====== Provided text ======

Two guardians at work, protecting a Gamelan practice in the village temple of ubud: one furball on the stage, the other near the street.

Driving through a town the afternoon before Galungan, decorations adorning the street.

Walking into Ubud on the morning of Galungan, everywhere people were preparing offerings for their entryways, homes, temples, and shops.

The decorations in one of inumerable family compounds, focused on the family temple before Galungan.

The Ogoh-ogoh, focus of Galangan (as far as I can tell), two days before Nyepi.

Friday, March 18, 2005

Hush, children, what's that sound?

Sunrise on Niepi. The jungle nocturne transforms. Many roosters join the orchestra a couple of hours before the light, and now there are hundreds singing together in an endless round. The dogs join in, but there is no human sound. I have yet to hear a motorcycle. Fish’re jumpin’ in the joglo moat… Suddenly an amplified voice, probably a priest or village leader, gives what must be a “start your engines…now shut up!” speech – disturbing but perhaps a necessary reminder at sunrise… One or two farmers work the rice fields: perhaps they are not Hindi? Or perhaps they are hungry. I’ve read a volume of Balinese short stories full of tales of the conflict between tourism and traditional life. Full of stories of rice farmers hanging themselves in their rice fields the night before Niepi after the local governor has requisitioned the family paddies for a tourist development like the resort with infinity pool in which I’ve been swimming. Oh well. So much for the dream of Paradise. Today I watch the flowers grow and insects fly around the garden. Yellows and reds punctuate the green… The butterflies are huge… and the gekkos love them as breakfast. There’s a three-inch long red green and yellow polka-dotted winged being involved in some kind of erotically charged ritual with a long green plant in my open-air bathroom. The bug has black legs that unfold, rotate, and invert like Alien. On a jungle trek a day later I see the same species with different colors –- perhaps they have closets full of interchangeable outfits.

It's New Year's Day again, Niepi, the silent day, and from what I understand, these two shouldn't be toiling in their fields because it attracts the evil spirits, and Silent Day is supposed to guarantee Bali's people a day free of those spirits... but what do I know?

And now one of them rests silently...

Do you see the rice paddies cut out of the jungle?

Would you like some more red?

The aforementioned bathroom bug...

====== Material provided ======

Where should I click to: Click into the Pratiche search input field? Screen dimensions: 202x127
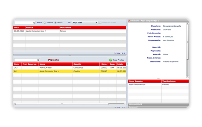[26, 60]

======

Tasks and exercises -
[a] Summarize the Bali travel text in two sentences.
[b] Write the next part of the Bali travel text, picking up right after its final line.
The listing plays no part in the work here.

Answers for the tasks -
[a] Around Galungan in Bali, decorations fill the streets and people in Ubud prepare offerings for entryways, homes, temples, and shops, and the ogoh-ogoh appear two days before Nyepi. At sunrise on Nyepi, the silent day, there is no human sound apart from an amplified voice, a few farmers still work the rice fields, and the writer spends the day watching the garden's flowers, butterflies, and a colorful insect in the open-air bathroom.

[b]
Called the Bird of Paradise

Run through the jungle

Tuesday, three days before, we drive along winding backroads through several jungle towns coming back from visits to a volcanic lake and the northern coast via breathtaking mountain lakes and views. These towns differ from those I saw on Java last month in that most of the homes of these people, artisans and farmers with precious little income, look lovely. Most importantly, they seem to have been built in dialogue with the environs… most of these places appear to emerge from and bleed back into the jungle all around. Javanese homes of similar means showed much less taste and awareness of where they stood. Of course we observe these towns in the midst of communal holiday decorating, but the drive is a deeply moving experience for all of us. At sunset we pass one temple filled with villagers in brightly-colored tops and sarongs awaiting a little space at the large square altar area to deposit their offerings, often a 2-foot-tall sliced fruit arrangement in a woven basket atop their heads. Families take most of the offering back home again after the ceremony. The rest is left for the spirits… and the guardians.

The clouds and rain and smoke put on a heckuva show here -- that's Mt. Batur, still steaming (you can just see the smoke at the left of the crater), its town below it, and the lake filling the old extinct crater. Question: the black is lava flow of the past thirty years. Why would anyone live that close to an active volcano?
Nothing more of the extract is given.